HARRISBURG (TNS) — Proposed legislation that two Lancaster County Republican state senators plan to soon introduce dealing with discussions and materials about sexual orientation and gender identity in schools is not welcomed by Gov. Tom Wolf.
Wolf vows to veto the measure if it reaches his desk.
“The governor has made it clear time and time again that Pennsylvania is welcoming to all, and hate has no place here, and he would veto any legislation that discriminates against LGBTQIA+ Pennsylvanians,” said Wolf spokeswoman Beth Rementer. “It’s a disgrace that Republicans are pushing through LGBTQIA+ discrimination legislation during Pride Month.”
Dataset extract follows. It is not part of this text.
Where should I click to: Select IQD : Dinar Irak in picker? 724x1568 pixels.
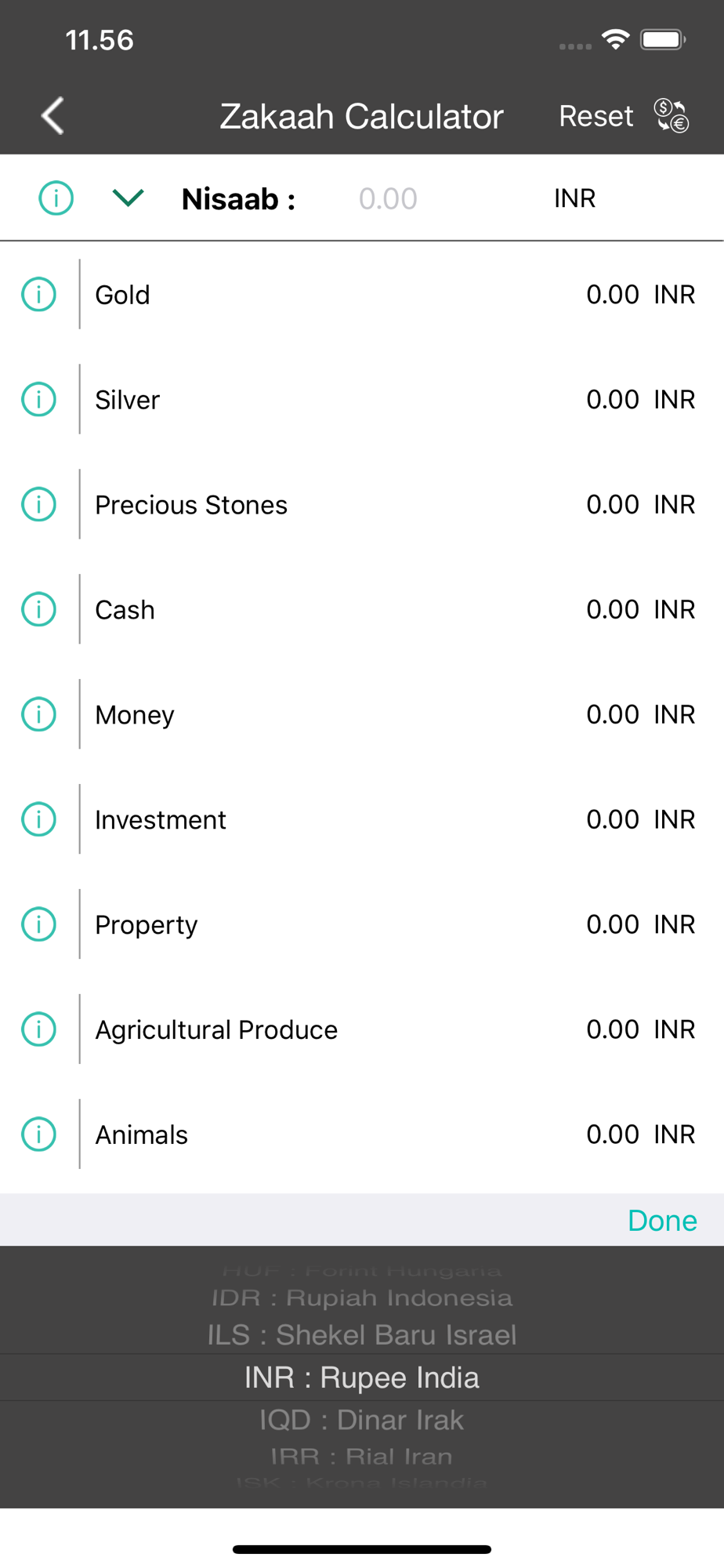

She went on: “Instead of censoring our students’ education and demonizing anyone who is not cisgender, Republicans in the General Assembly should be using this time to pass a budget that appropriately funds basic education in the commonwealth so that students and teachers alike have all the tools and resources they need for a quality public education. That’s what the governor is focused on as he continues to advocate for necessary and deserved increases in basic education spending in the budget, and he encourages the legislature to do the same with three weeks until the state budget deadline.”
The proposed legislation by Sens. Scott Martin and Ryan Aument resembles a Florida statute that drew national attention as the so-called “Don’t Say Gay” bill but was touted by supporters as a parental freedom act. Their proposal seeks to empower parents to educate their child on sexual orientation and gender identity topics when they feel it is appropriate rather than having their hand forced by a public school system.
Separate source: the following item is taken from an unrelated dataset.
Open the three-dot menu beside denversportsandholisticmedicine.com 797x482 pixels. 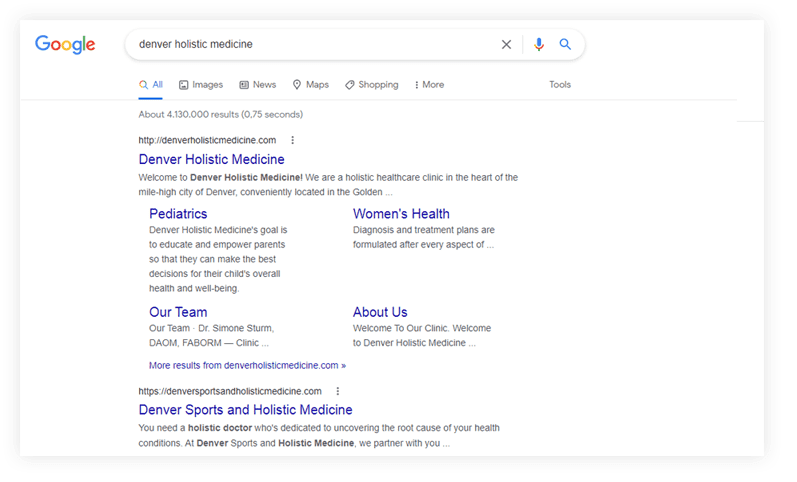pos(338,391)
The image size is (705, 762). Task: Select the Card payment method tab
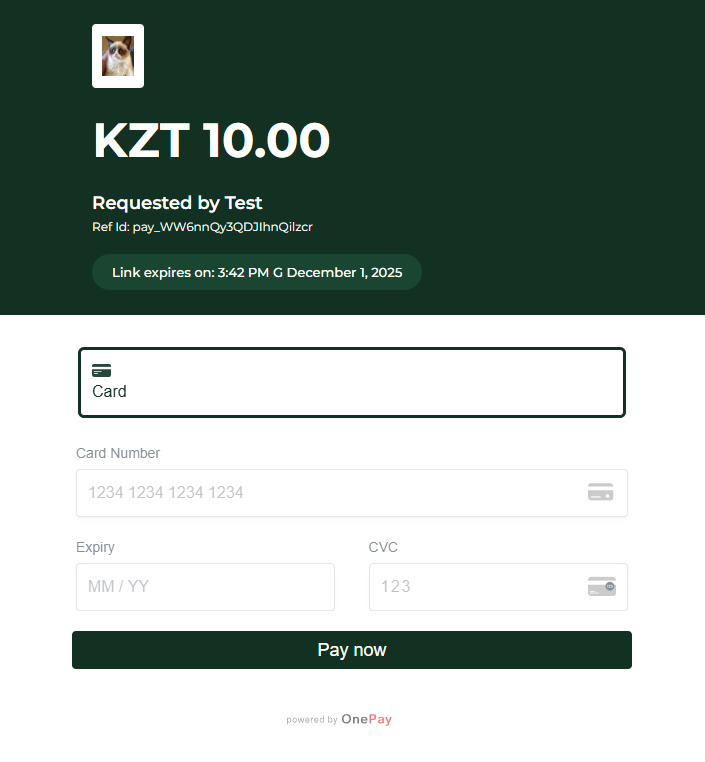[x=352, y=382]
Specifically, the proposal would bar classroom instruction on these topics in grades pre-K through five in keeping with the state’s standards that stipulate there be no type of sexual discussion until grade six. The senators said it would not prohibit student-initiated discussions on these issues.
It further requires public schools to adopt a policy for notifying parents when there is a change to a student’s services or monitoring and prohibit a school from withholding information from parents in accordance with existing state and federal laws. It would, however, provide exemptions to the parental notification requirement if there is a concern it may result in abuse or abandonment of a minor.
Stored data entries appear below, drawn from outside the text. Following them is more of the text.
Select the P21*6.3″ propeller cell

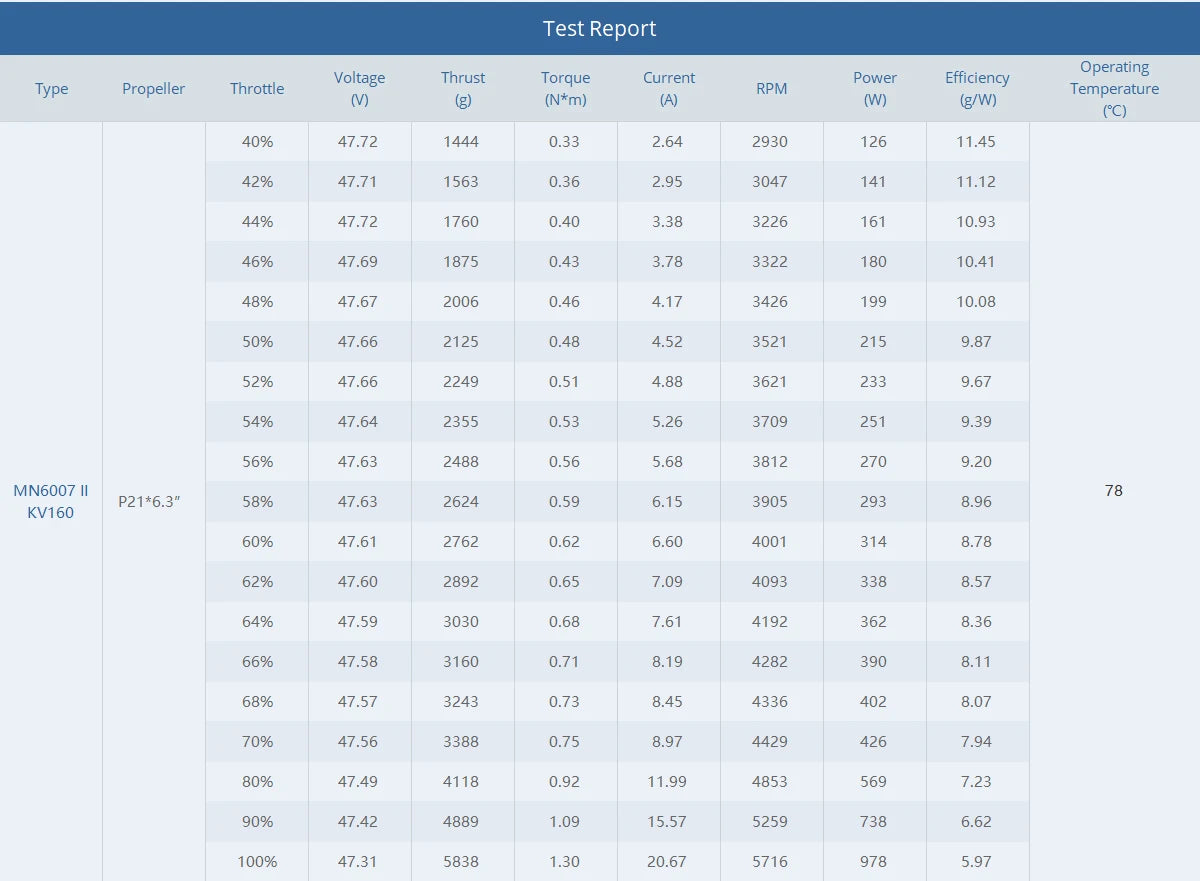click(x=149, y=501)
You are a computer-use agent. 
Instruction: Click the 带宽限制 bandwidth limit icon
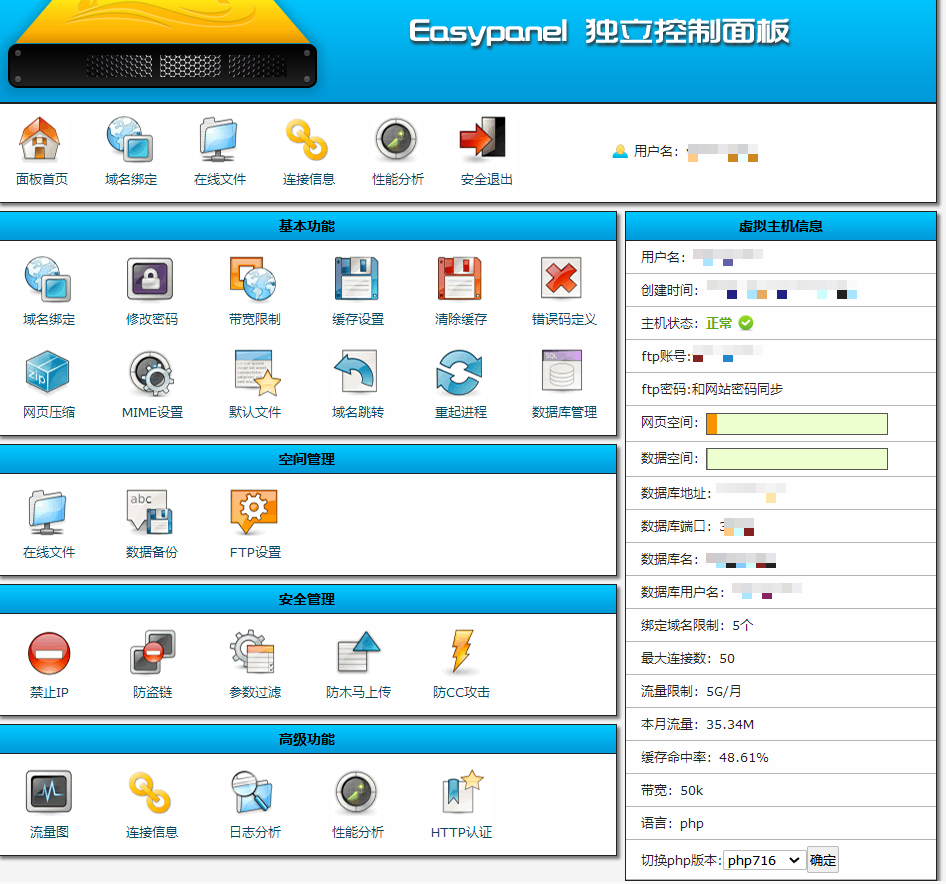coord(254,280)
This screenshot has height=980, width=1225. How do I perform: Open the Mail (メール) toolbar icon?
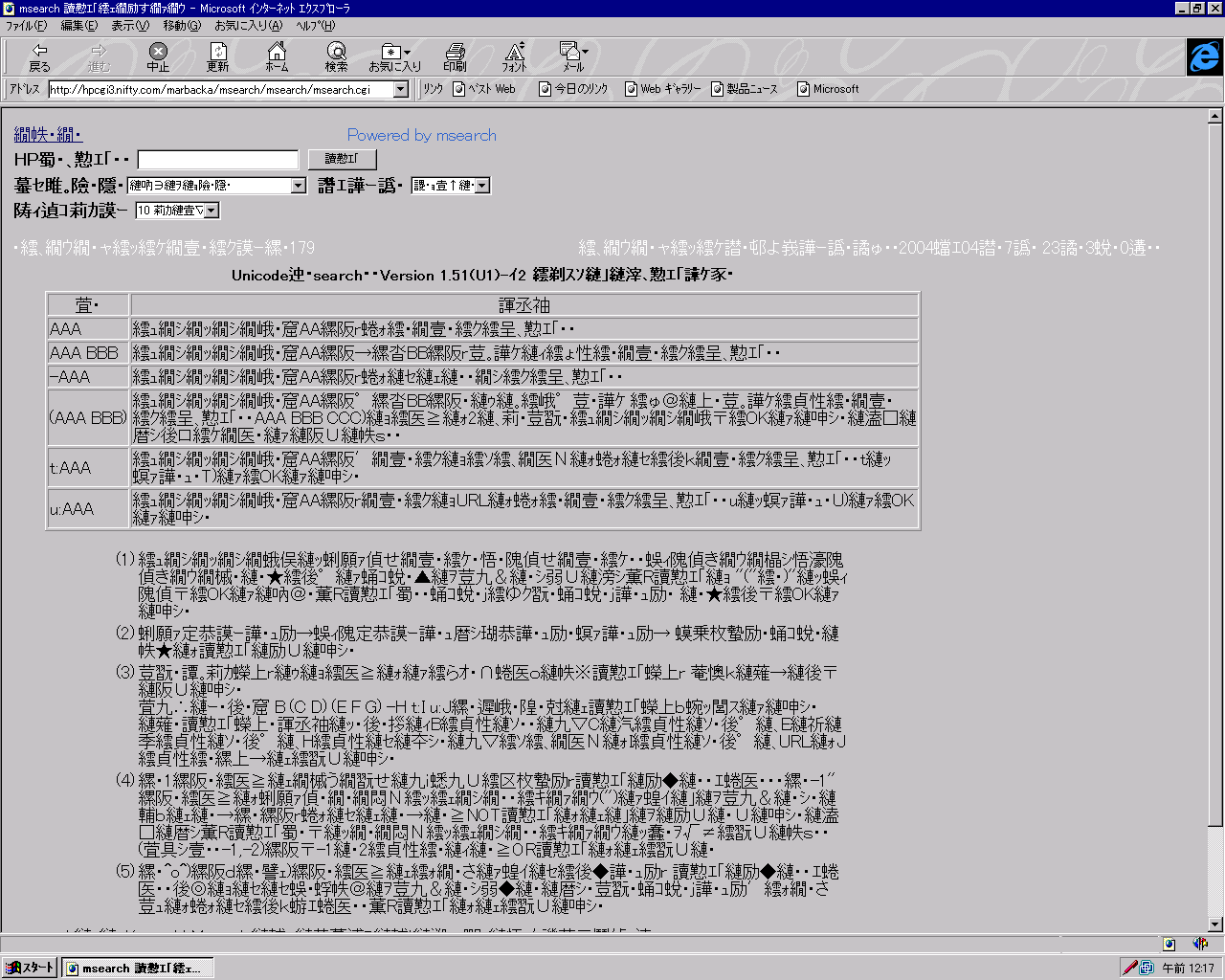tap(573, 56)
A separate piece of legislation Aument intends to offer addresses sexually explicit materials in schools used for instruction or in school libraries.
In defending the legislation he and Aument will be offering, Martin said, “Kids don’t belong to the school. They are children of parents. If there is no overarching issue related to that child’s safety with those parents, the parents have a right to know what’s going on with their child from a medical perspective, a counseling perspective, and a behavioral perspective. It’s a parents right and we need to respect that.”